What needs to be done —
All that is needed is each line of the entries holding the word "paragraph", copied as it stands.

Given data —
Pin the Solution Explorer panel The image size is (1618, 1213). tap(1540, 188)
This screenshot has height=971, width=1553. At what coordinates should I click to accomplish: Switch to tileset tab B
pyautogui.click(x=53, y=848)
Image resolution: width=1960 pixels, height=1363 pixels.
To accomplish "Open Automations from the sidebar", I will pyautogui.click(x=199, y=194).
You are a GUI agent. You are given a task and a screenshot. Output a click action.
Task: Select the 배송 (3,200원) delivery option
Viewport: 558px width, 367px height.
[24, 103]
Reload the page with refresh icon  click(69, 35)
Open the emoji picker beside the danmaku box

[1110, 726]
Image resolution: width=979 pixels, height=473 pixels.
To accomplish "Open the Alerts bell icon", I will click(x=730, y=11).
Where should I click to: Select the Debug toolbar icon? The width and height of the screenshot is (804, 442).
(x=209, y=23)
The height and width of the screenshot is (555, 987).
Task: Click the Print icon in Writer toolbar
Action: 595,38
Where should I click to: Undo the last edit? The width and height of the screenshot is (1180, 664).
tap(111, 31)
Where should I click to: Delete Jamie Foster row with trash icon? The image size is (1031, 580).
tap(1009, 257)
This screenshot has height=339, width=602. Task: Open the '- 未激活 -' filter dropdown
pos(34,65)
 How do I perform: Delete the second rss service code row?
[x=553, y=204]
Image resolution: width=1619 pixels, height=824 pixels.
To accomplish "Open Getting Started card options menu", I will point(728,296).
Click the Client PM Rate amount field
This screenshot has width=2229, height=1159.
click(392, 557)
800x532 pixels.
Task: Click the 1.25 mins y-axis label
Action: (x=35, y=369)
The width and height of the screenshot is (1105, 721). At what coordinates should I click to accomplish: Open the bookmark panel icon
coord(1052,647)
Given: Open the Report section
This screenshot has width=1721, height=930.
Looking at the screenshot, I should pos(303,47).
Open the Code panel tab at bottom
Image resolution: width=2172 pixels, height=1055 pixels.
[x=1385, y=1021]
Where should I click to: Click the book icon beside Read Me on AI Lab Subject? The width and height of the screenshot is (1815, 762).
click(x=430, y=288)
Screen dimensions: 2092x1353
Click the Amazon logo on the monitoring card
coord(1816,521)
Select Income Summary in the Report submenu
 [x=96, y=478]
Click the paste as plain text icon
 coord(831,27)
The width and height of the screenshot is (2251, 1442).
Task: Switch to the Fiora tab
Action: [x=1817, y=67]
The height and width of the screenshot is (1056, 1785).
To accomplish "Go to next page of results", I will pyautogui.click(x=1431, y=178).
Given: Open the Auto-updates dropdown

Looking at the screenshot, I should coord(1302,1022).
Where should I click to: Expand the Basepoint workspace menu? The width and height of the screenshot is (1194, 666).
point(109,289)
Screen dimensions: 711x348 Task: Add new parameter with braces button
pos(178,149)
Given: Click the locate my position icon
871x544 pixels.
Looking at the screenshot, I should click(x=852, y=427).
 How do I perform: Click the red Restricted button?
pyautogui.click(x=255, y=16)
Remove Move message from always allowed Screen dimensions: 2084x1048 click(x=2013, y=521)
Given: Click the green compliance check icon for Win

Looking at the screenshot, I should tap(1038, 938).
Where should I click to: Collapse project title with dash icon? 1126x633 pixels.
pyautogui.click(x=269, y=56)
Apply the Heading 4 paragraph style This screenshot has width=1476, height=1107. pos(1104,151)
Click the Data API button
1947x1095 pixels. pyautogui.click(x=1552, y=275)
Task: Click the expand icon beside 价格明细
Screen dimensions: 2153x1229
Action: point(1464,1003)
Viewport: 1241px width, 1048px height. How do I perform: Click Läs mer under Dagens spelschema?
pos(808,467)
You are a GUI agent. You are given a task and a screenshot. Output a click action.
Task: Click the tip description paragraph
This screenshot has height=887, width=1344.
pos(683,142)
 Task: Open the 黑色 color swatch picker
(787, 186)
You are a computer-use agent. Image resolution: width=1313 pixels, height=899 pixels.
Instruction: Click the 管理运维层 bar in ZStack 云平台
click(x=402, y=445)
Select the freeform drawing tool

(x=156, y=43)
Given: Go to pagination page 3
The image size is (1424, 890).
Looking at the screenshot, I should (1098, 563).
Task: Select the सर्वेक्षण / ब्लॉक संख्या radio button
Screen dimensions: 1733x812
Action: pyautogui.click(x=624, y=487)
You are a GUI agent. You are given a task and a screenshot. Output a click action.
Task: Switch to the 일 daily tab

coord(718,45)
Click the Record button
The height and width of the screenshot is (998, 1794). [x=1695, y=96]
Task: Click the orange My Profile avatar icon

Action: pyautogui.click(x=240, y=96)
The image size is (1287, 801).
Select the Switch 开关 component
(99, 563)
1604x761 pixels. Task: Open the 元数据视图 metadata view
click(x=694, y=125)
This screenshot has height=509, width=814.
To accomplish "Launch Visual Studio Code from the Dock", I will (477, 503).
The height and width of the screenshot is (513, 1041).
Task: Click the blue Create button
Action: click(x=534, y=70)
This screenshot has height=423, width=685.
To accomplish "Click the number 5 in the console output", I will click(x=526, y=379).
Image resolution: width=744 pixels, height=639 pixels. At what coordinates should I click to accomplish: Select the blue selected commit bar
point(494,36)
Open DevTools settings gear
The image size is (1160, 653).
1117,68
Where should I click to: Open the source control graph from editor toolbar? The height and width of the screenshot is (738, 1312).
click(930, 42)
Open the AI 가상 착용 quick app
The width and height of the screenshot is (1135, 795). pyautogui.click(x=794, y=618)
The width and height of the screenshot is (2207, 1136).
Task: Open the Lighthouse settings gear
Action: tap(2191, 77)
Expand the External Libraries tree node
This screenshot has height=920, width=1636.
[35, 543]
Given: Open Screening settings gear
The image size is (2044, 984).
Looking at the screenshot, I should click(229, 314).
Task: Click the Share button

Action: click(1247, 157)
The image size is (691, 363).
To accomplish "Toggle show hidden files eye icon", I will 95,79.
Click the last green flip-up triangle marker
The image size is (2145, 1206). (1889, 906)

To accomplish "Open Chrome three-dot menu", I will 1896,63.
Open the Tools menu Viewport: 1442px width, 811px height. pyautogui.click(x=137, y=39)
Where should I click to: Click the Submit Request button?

Result —
Apply the Heading 4 paragraph style This screenshot has width=1476, height=1107. pos(1104,151)
Task: Click the tip description paragraph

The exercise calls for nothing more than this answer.